Culture

In COVID-19 World, Plastic Bag-Banners and Reusable Bag-Lovers Are Now Forced to Admit They Were Wrong

(Photo by Victoria Taft)

Just try to bring your reusable bags to the grocery store in many large cities. Just try. Store personnel will treat them like so much toxic waste. That’s because they basically are. And it’s about time somebody said it out loud.

After norovirus found on a reusable bag sickened a girls’ soccer team a few years ago, the jig should have been up for the fairy tales about reusable bags, but the story seeped into the ether. Yet another case of newsheimers.

But now, even the likes of San Francisco, where this “single-use plastic bag” ban got started, has had to admit, OK we were wrong about the reusable bags.

The Washington Times gleefully reported:

San Francisco has reversed its 13-year ban on plastic bags and will now prohibit the reusable bags city leaders once championed because of the coronavirus.

The city announced the switch this week as part of its plan to curb the spread of coronavirus.

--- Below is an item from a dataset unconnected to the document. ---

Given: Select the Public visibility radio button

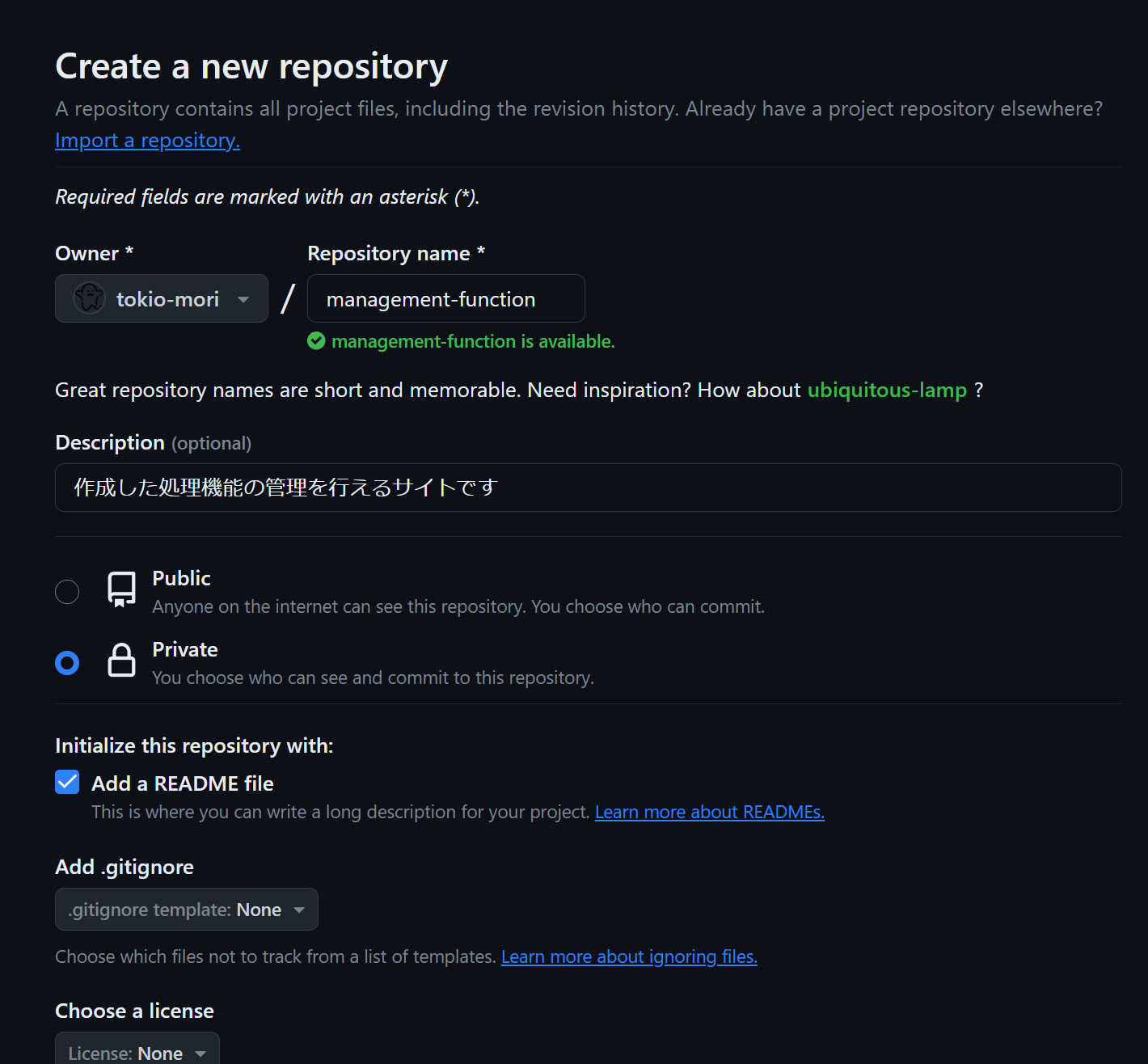Looking at the screenshot, I should click(67, 591).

Barring customers from bringing reusable bags, mugs and other household items into stores was adopted as a measure “to prevent unnecessary contact.”

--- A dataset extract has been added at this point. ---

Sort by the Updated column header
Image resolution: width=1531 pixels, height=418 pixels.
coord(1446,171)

San Francisco is not the only place that has reversed its reusable bag policy, but it is certainly the most surprising. The city was at the forefront of eliminating single-use plastic bags in 2007.

How did we get to the place where reusable bags became the preferred conveyance for your groceries?

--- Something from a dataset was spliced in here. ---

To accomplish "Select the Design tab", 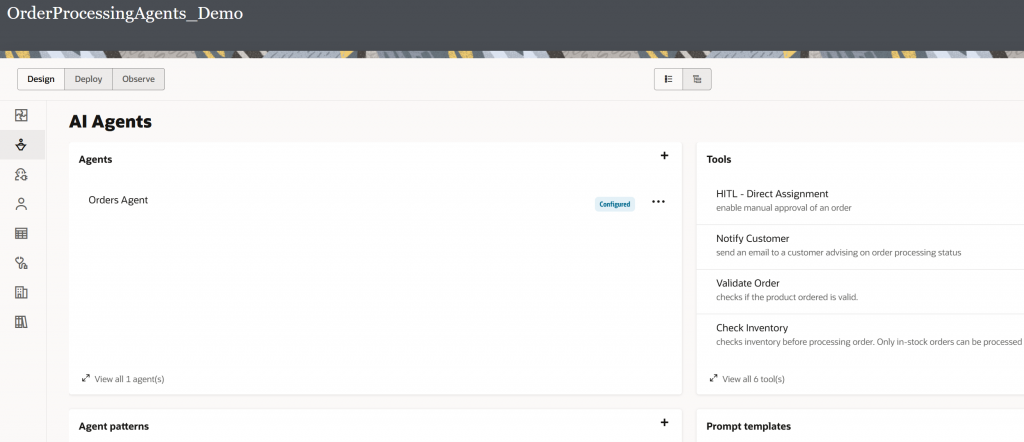I will point(41,79).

Let’s recap for those who haven’t lived through the life cycle of the reusable bag claptrap.

  1. Save trees, don’t use paper bags
  2. Plastic bags are better than paper bags
  3. Plastic bags are bad
  4. Thinner “plastic” bags are better
  5. Charge people to use plastic and paper bags
  6. How dare you use those thinner “single-use” plastic bags
  7. Outlaw use of “single-use” plastic bags
  8. Create thicker, recycled plastic bags
  9. Must pay for thicker, recycled plastic bags at store
  10. Must use reusable bags
  11. Reusable bags are gross
  12. Shut up and use reusable bags
  13. Reusable bags are disease carriers
  14. Reusable bags are gross
  15. Ban reusable bags because they’re disease carriers and gross
  16. Reusable bags banned from stores in COVID-19 pandemic
  17. We’ve discovered a new thing called “paper bags”

I hope this clears things up.

California outlawed plastic bags nearly four years ago, replacing the plastic bags with thicker, recycled plastic bags. Shut up and don’t ask questions. A premium was put on using those plastic bags, however, incentivizing Californians to bring their own gross bags with the deteriorating vegetable and meat juice detritus in the corners.

My Plastic Bags by Victoria Taft

Reusable bags have become a metaphor for the gullibility of mayors and sky-is-falling scolds who tell the rest of us that we don’t believe in science. Portland’s former mayor told voters there was literally a plastic bag garbage patch twice the size of Texas off the coast of Oregon to sell the idea of government-provided reusable grocery bags. Lawd.

My great-grandmother, who came over from Sweden 100 years ago, could have told you this is what would happen with reusable bags. “Återanvändbara väskor är grova!” she would have said.

I use these bags all the time but there’s one thing I won’t do with a reusable bag: Pick up dog poop. But sometimes I fear that the guy in front of me at the store, whose bags were just on the same conveyor belt as my food, did.

And now even San Francisco and other major cities around the country have seen reusable bags for what they are: germ carriers.